**Task goal:**
Your answer should be one number, the count of lines in the data that hold "computer".

Start of Records supplied

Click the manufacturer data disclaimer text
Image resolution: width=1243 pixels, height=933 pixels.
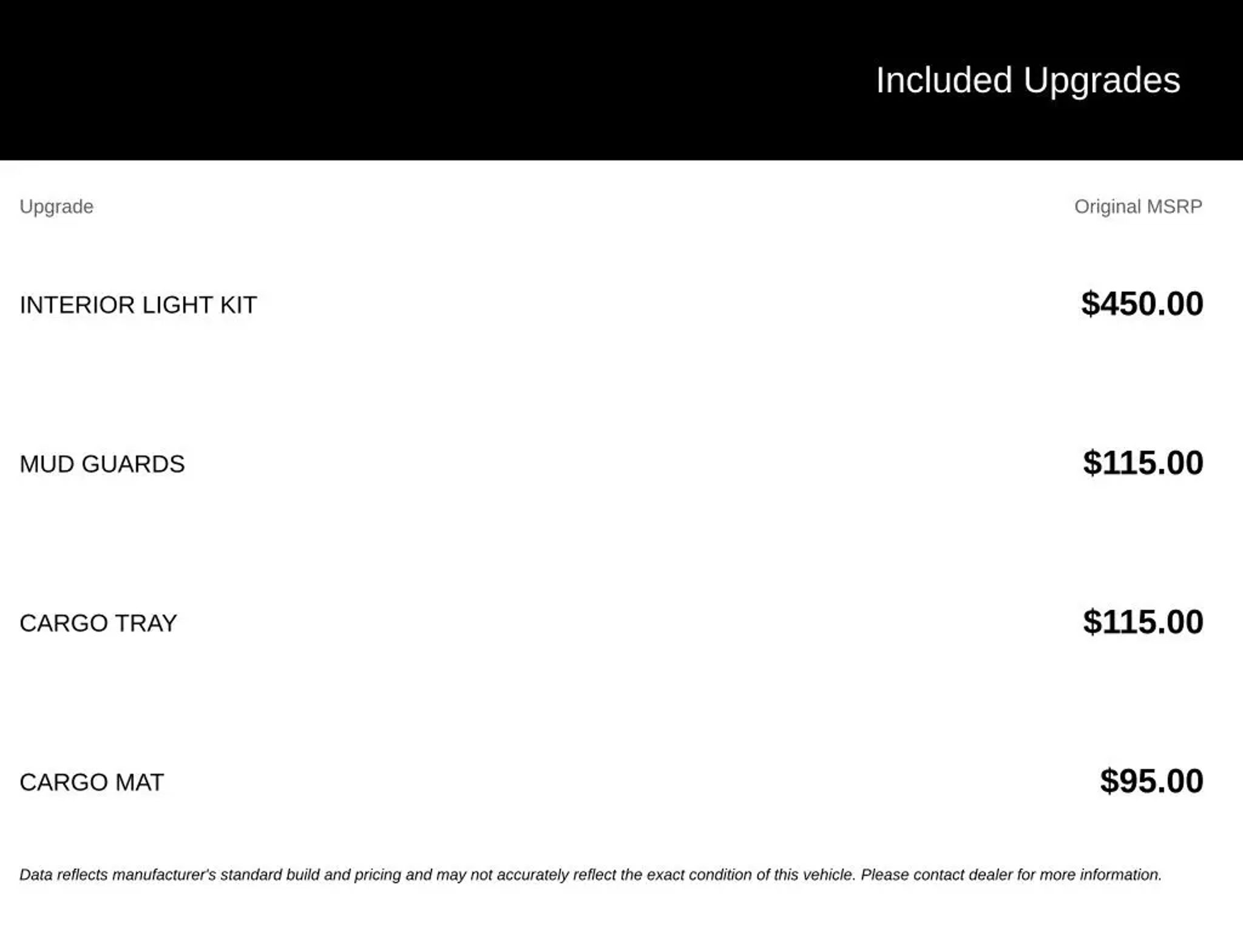(x=591, y=875)
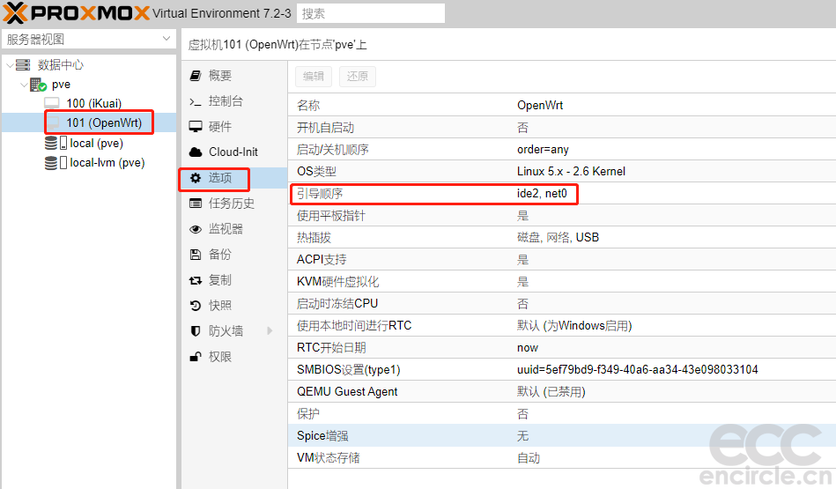Open the 概要 summary icon

[x=196, y=76]
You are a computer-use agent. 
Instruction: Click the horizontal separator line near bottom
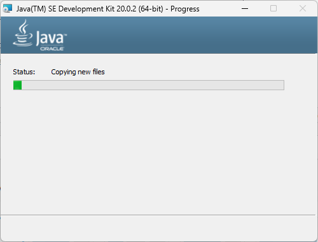click(x=158, y=215)
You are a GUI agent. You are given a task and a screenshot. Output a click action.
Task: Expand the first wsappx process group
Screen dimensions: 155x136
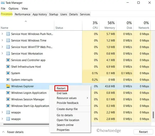pos(3,113)
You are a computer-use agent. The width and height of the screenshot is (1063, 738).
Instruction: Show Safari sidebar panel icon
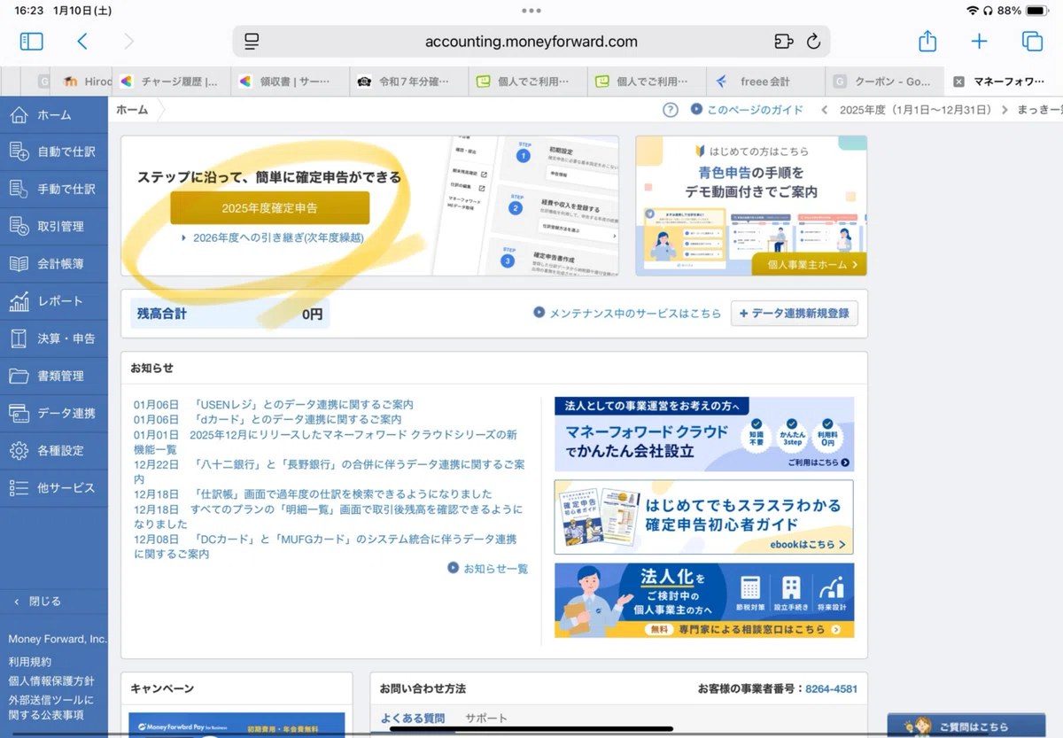pos(32,41)
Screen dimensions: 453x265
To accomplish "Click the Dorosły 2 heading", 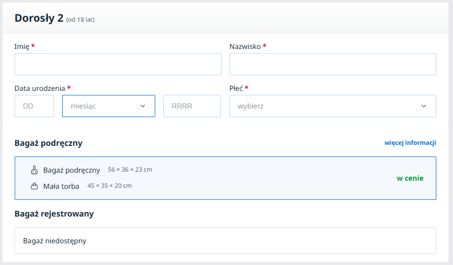I will (x=39, y=19).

End of Records supplied

**Output of the exercise:**
2